Ik, die hem gevolgd ben, terwijl tante in de slaapvertrekken achterblijft om over gewenschte veranderingen eenige aanteekeningen te maken, kan een uitroep niet weerhouden, half van afkeuring, half van bewondering. Plafond, behang, paneelen en tapijt zijn van een fluweelig matblauw, met zilverkleurige arabesken ingelegd of versierd, maar de muren zijn bijna geheel overdekt door alledaagsche gravures, en de zes ramen verlichten zoo een warboel, dat ik er eerst niets van begrijp. Geen stuk is gerangschikt, tenzij dan door smakelooze dienstboden. Het staat alles maar langs de muren, wachtend op de lieve vrouwenhand, zooals Tom zegt, die er genoegen in hebben wil, er wat moois van te maken.

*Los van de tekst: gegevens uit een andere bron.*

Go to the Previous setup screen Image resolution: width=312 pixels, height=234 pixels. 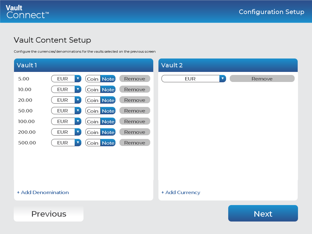[49, 214]
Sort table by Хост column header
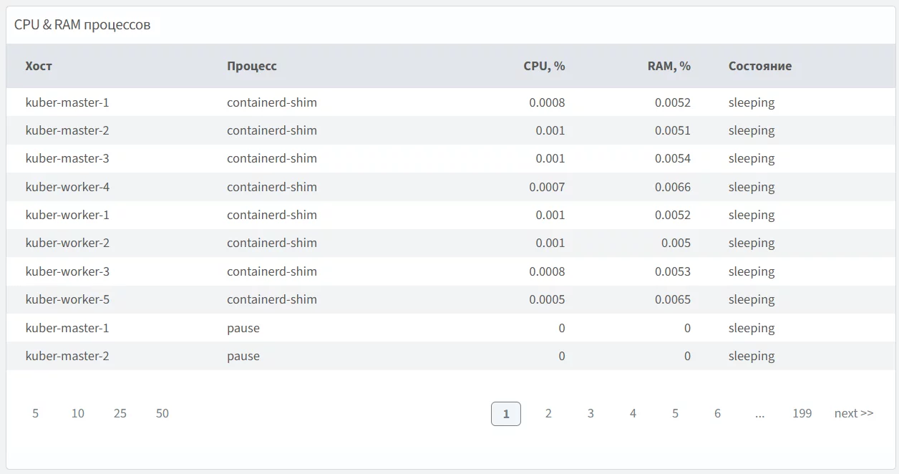The width and height of the screenshot is (899, 474). (39, 66)
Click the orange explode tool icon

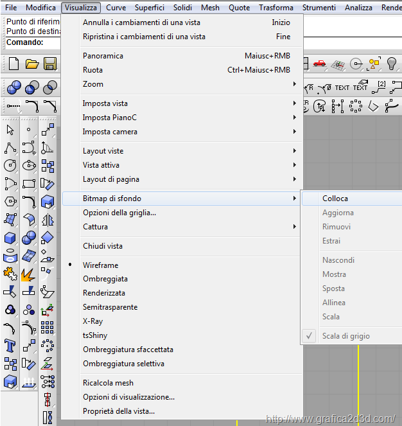[x=28, y=275]
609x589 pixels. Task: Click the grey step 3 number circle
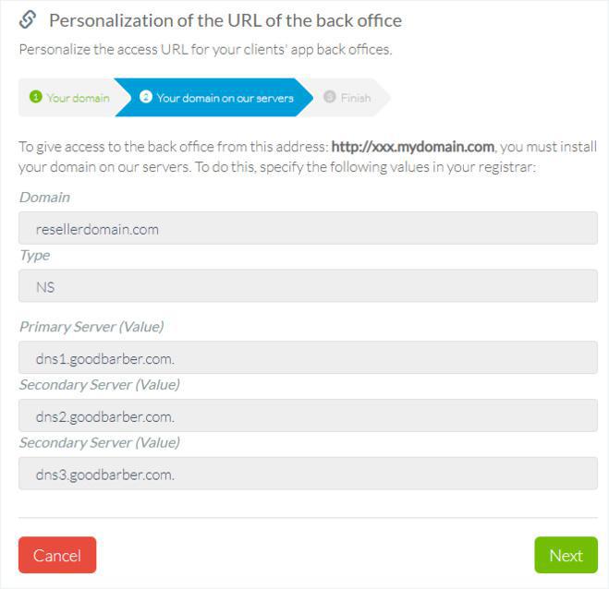click(330, 97)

Er is een mengelmoes van antieke stoelen, tafels en kasten, misschien zoowel uit de Zondagsche kamer der boerderij als uit deze fraaie zaal afkomstig, en daartusschen de meest moderne voorwerpen, door Tom blijkbaar van de reis meegebracht, en allerzonderlingst gekozen: gouden landbouwwerktuigjes naast popjes van gips, zilveren reisherinneringen naast jachthonden van aardewerk.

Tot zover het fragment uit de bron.